Pour abréger ce commentaire que l’on peut retrouver sur le site web de la Fédération, il faut donc comprendre que « Le site de Gevrey présente ainsi la particularité de ne pas abriter de patrimoine monastique, mais des bâtiments qui étaient administrés, au même titre que les édifices religieux, par les moines de Cluny. »

Certes, et un château qui fut l’objet d’intérêts divers puisqu’il contenait un trésor qui allait bien au-delà du vin de messe et qui circulait vers les édifices religieux les plus prestigieux, mais aussi pour l’usage des princes et des empereurs qui en avaient compris l’intérêt de commerce et de prestige, donc de revenu et de pouvoir.

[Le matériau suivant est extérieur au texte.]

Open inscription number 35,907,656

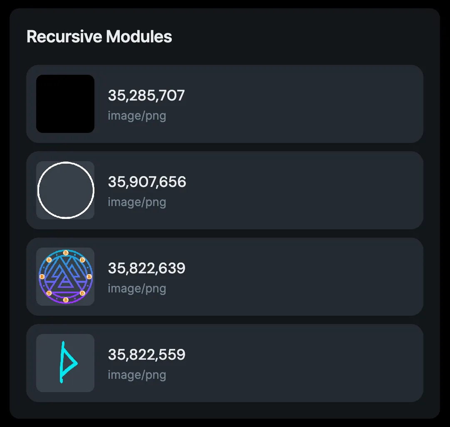[147, 182]
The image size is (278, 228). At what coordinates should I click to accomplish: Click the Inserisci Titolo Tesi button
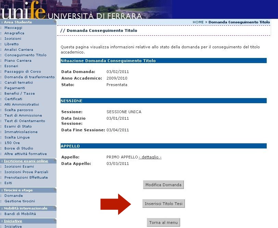point(163,204)
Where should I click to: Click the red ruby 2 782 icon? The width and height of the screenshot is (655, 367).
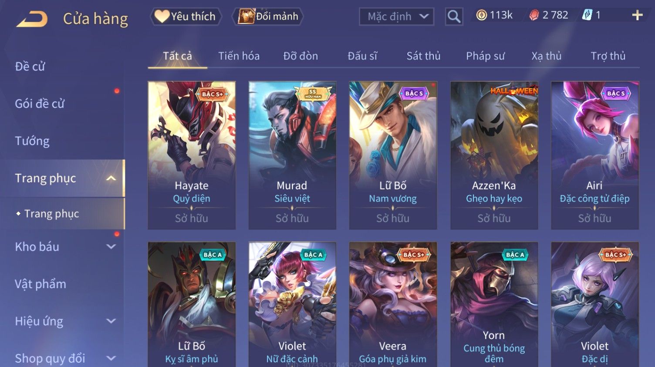tap(534, 15)
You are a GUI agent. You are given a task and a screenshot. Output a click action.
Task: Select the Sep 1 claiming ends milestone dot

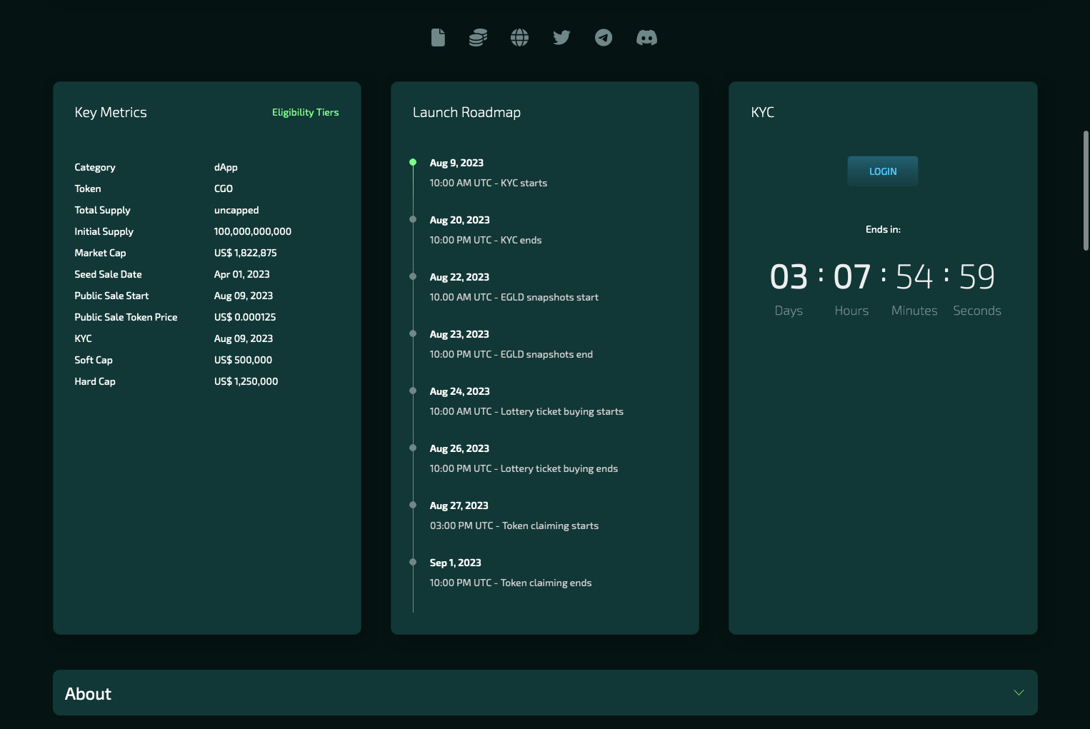point(413,562)
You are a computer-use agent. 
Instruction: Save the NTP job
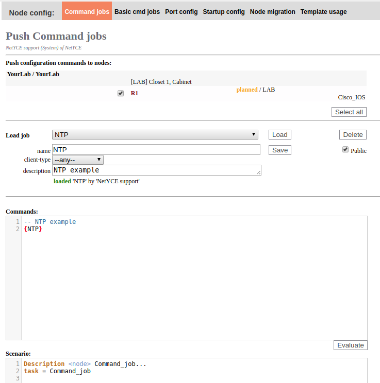pyautogui.click(x=279, y=150)
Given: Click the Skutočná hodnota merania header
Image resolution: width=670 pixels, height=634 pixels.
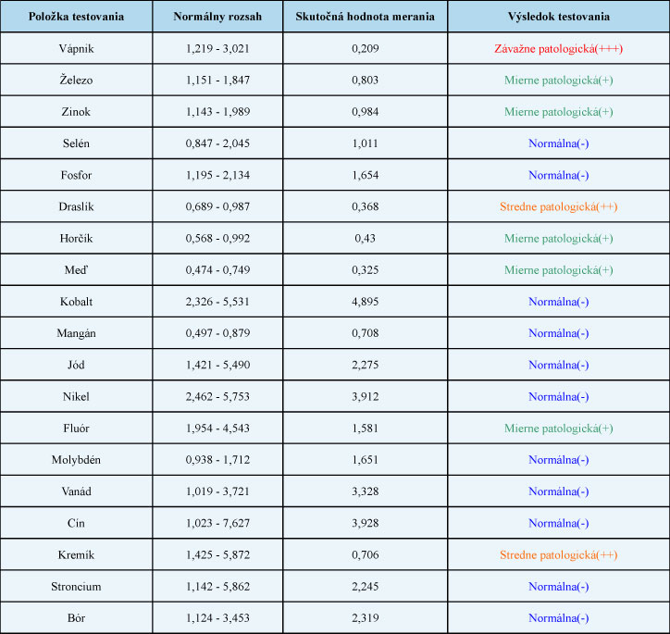Looking at the screenshot, I should coord(365,17).
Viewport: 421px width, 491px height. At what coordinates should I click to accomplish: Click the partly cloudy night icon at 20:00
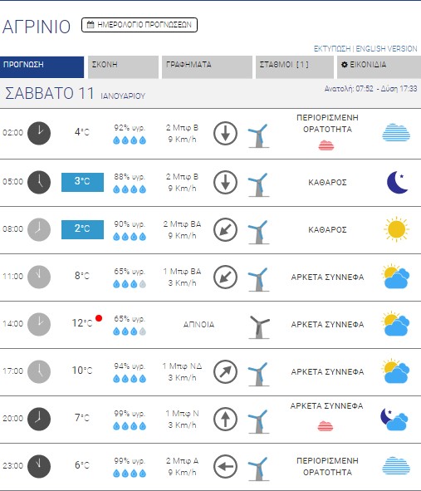pyautogui.click(x=394, y=419)
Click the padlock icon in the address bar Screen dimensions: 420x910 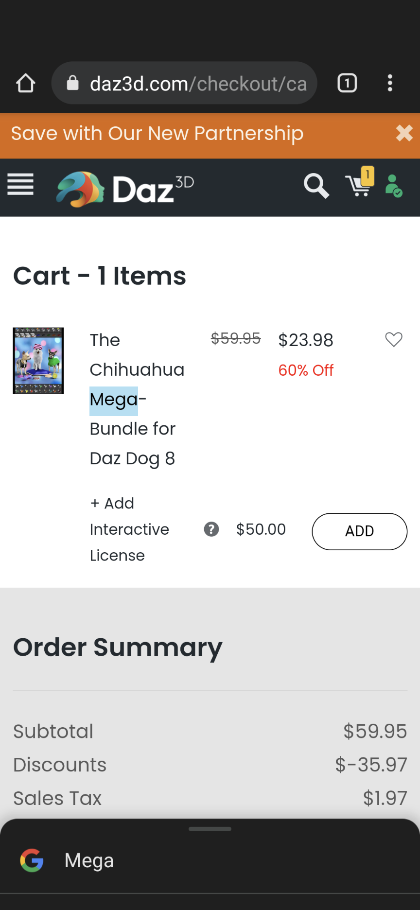pos(72,83)
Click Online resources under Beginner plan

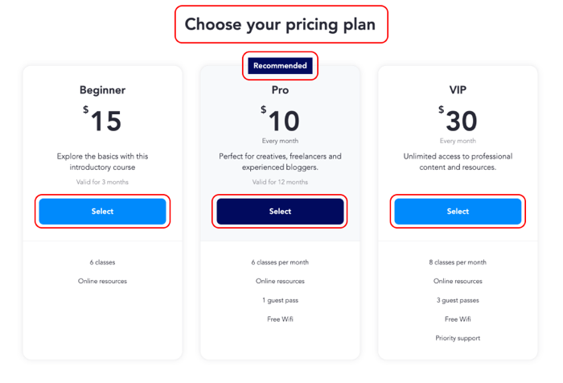102,281
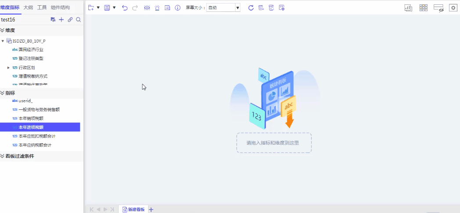Screen dimensions: 460x213
Task: Toggle the hidden-eye panel visibility icon
Action: [x=438, y=8]
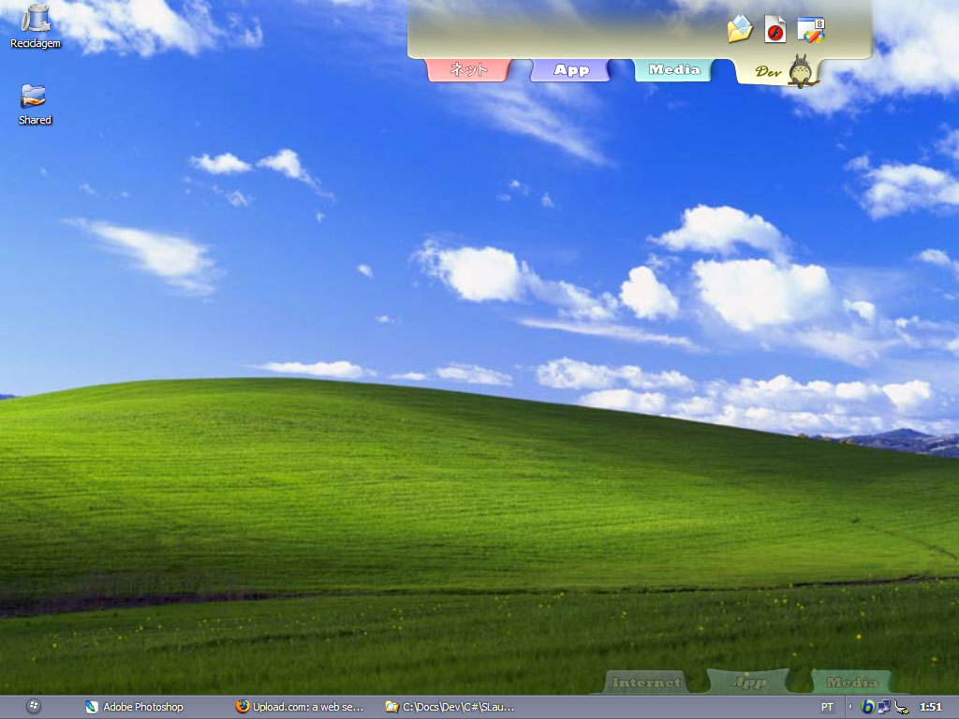Select the bottom dock's Media tab
The image size is (959, 719).
[851, 682]
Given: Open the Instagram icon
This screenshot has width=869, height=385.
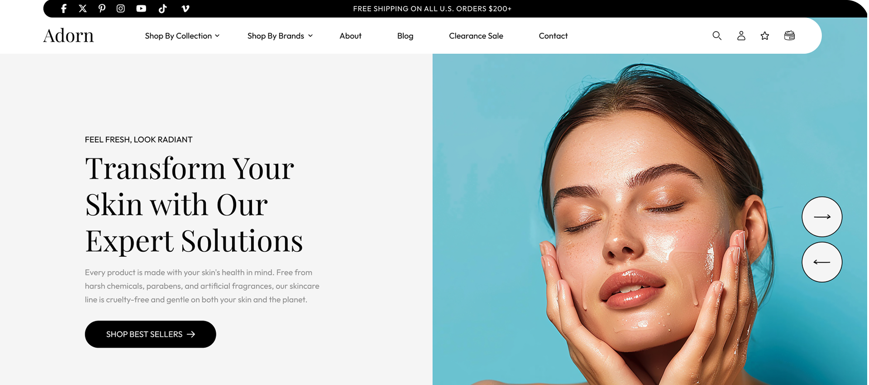Looking at the screenshot, I should (x=120, y=9).
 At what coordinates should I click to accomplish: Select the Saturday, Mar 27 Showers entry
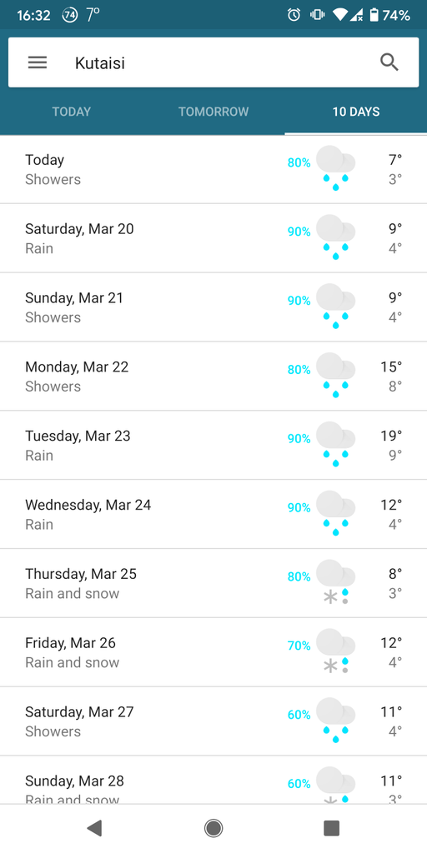(x=214, y=721)
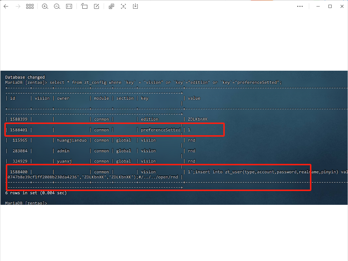Select the rotate image tool
Image resolution: width=348 pixels, height=261 pixels.
click(84, 6)
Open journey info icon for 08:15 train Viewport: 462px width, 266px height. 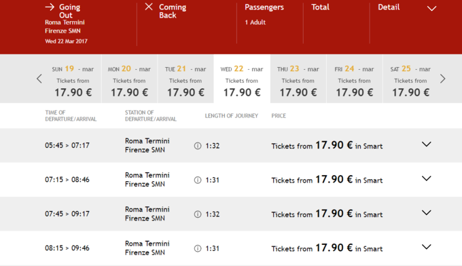[x=198, y=248]
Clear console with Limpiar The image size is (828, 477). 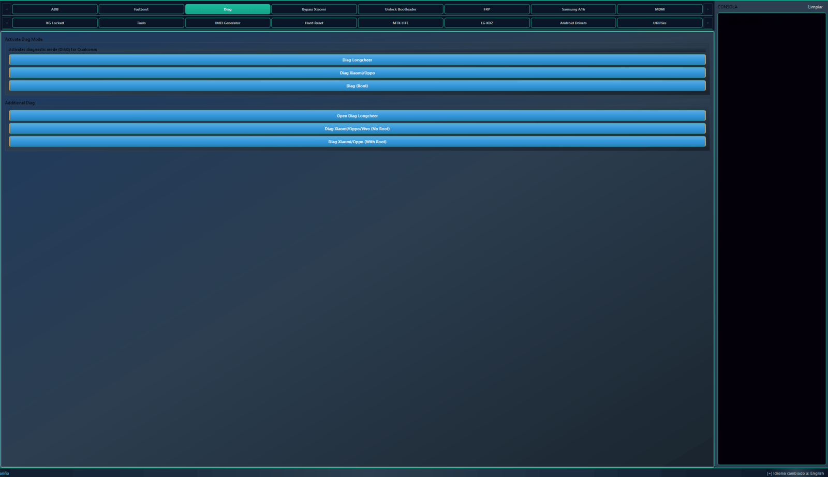point(815,7)
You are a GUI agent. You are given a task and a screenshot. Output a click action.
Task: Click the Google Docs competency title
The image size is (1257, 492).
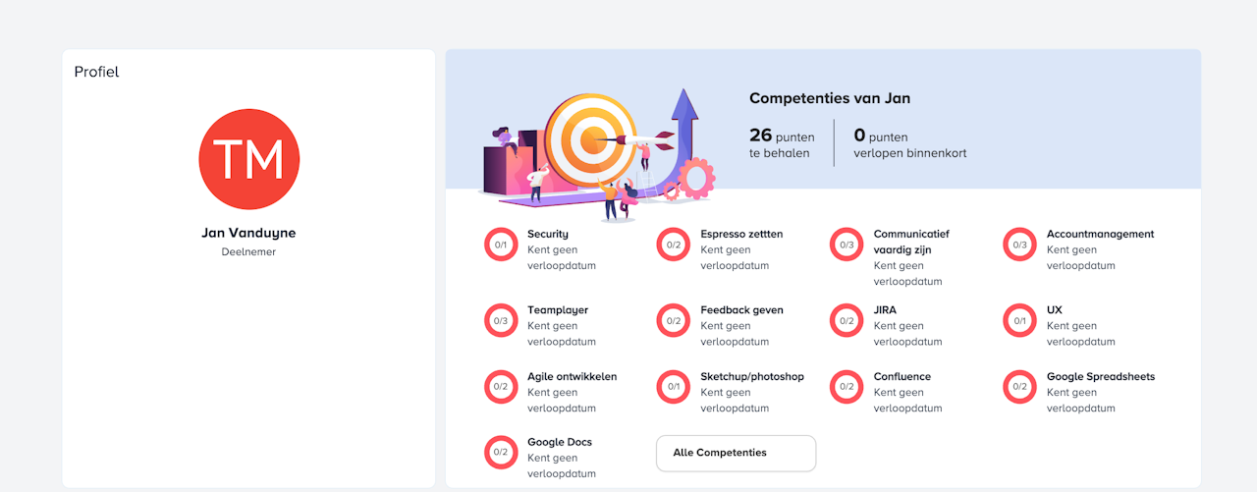560,443

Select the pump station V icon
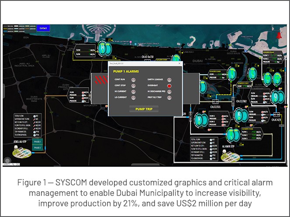click(x=198, y=118)
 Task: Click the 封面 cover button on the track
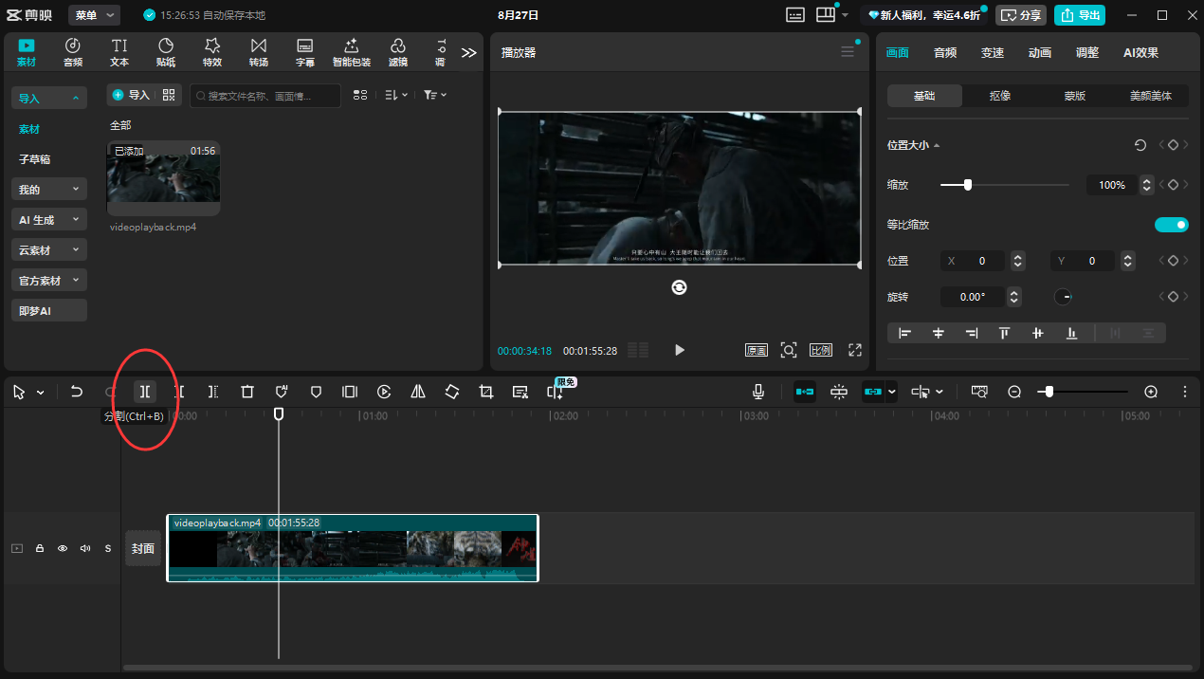click(x=143, y=548)
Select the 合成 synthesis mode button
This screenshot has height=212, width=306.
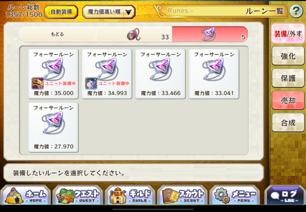pos(288,123)
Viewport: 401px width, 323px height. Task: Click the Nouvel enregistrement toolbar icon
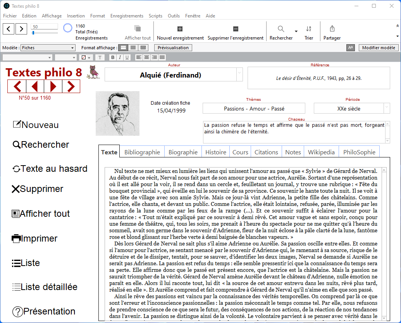(180, 29)
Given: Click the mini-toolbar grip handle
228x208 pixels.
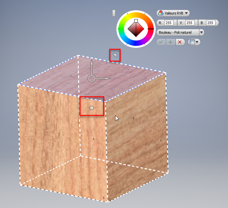Looking at the screenshot, I should [x=114, y=13].
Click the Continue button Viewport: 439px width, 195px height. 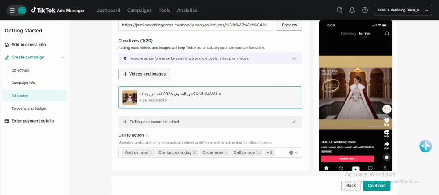point(376,186)
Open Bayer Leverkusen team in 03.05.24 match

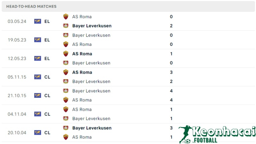click(x=92, y=26)
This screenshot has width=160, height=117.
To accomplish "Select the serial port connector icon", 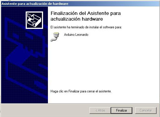I will 55,37.
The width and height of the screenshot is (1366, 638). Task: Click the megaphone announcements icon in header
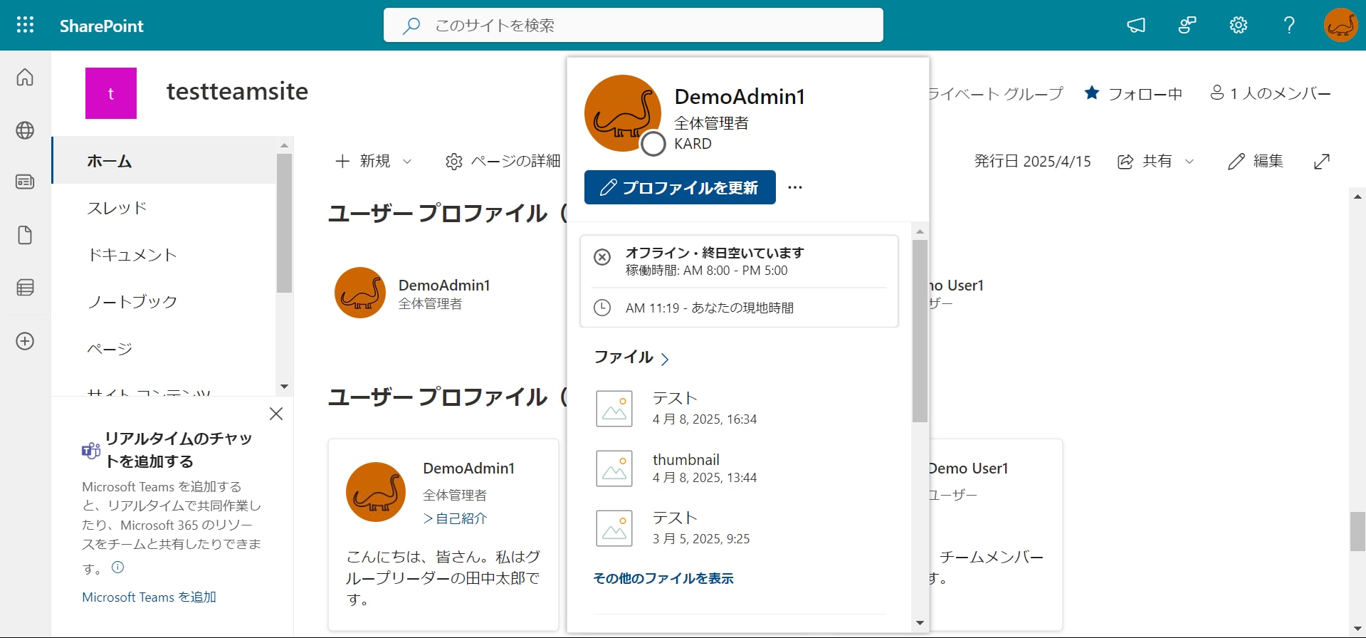(x=1136, y=26)
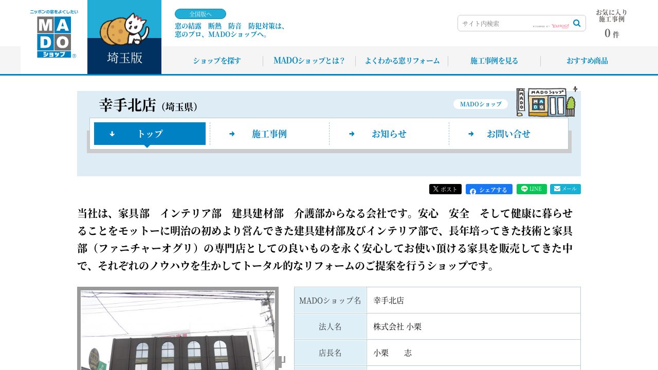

La rencontre entre plusieurs itinéraires se produit là, sur ces coteaux magnifiques dont les « climats » ont été constitués, analysés, mis en place par les moines qui en goûtaient le sol et en mesurait le rayonnement solaire, comme nous l’a expliqué longuement et avec bouteilles de Meursault, de Saint Romain et de Gevrey à l’appui, cet homme extraordinaire qu’est Jacky Rigaux, chargé de mission auprès de l’Université de Bourgogne. Mais j’y reviendrai demain.

Il reste que nous sommes là situés à un moment important.Plusieurs plaques du réseau et de l’itinéraire ont été posées dans un village qui avait oublié même l’existence de cette destinée monastique, pris dans le tourbillon des prix et de la production du vin de qualité. Une sorte de revendication a posteriori par rapport aux sites Cisterciens, plus célèbres et célébrés depuis l’anniversaire de Bernard de Clervaux en Bourgogne.Une conscience européenne qui prouve que même la renommée doit s’enrichir d’une image plus fouillée, établie sur un réseau actuel, avouant des réseaux anciens.

La prévision des mutations économiques et touristiques qui caractérisera l’Europe dans les cinquante ans à venir est aussi une condition à la prise d’un virage essentiel. Comme l’écrit plaisamment Alessandro Baricco : « Il ne pleuvait pas le jour où Noé commença à construire l’Arche. Il y avait un soleil à faire péter les pierres. » Et le jour où les moines ont créé toutes ces richesses de la terre, la globalisation n’allait pas au-delà de Rome, de Jérusalem et de Compostelle.  

J’avais évoqué la cérémonie de remise de mention. Elle m’a fait revenir ce week-end à une sorte de plan de travail où les valeurs premières de l’inerprétation, en dehors des vignobles, sont la confrontation religieuse et géopolitique qui caractérise la fin du Moyen Âge et la manière dont les moines de Cluny structurent aussi bien leur pré carré que les grands chemins de la chrétienté.

Un anniversaire, c’est toujours un moyen de faire voir. C’est aussi un moment pour faire mieux comprendre.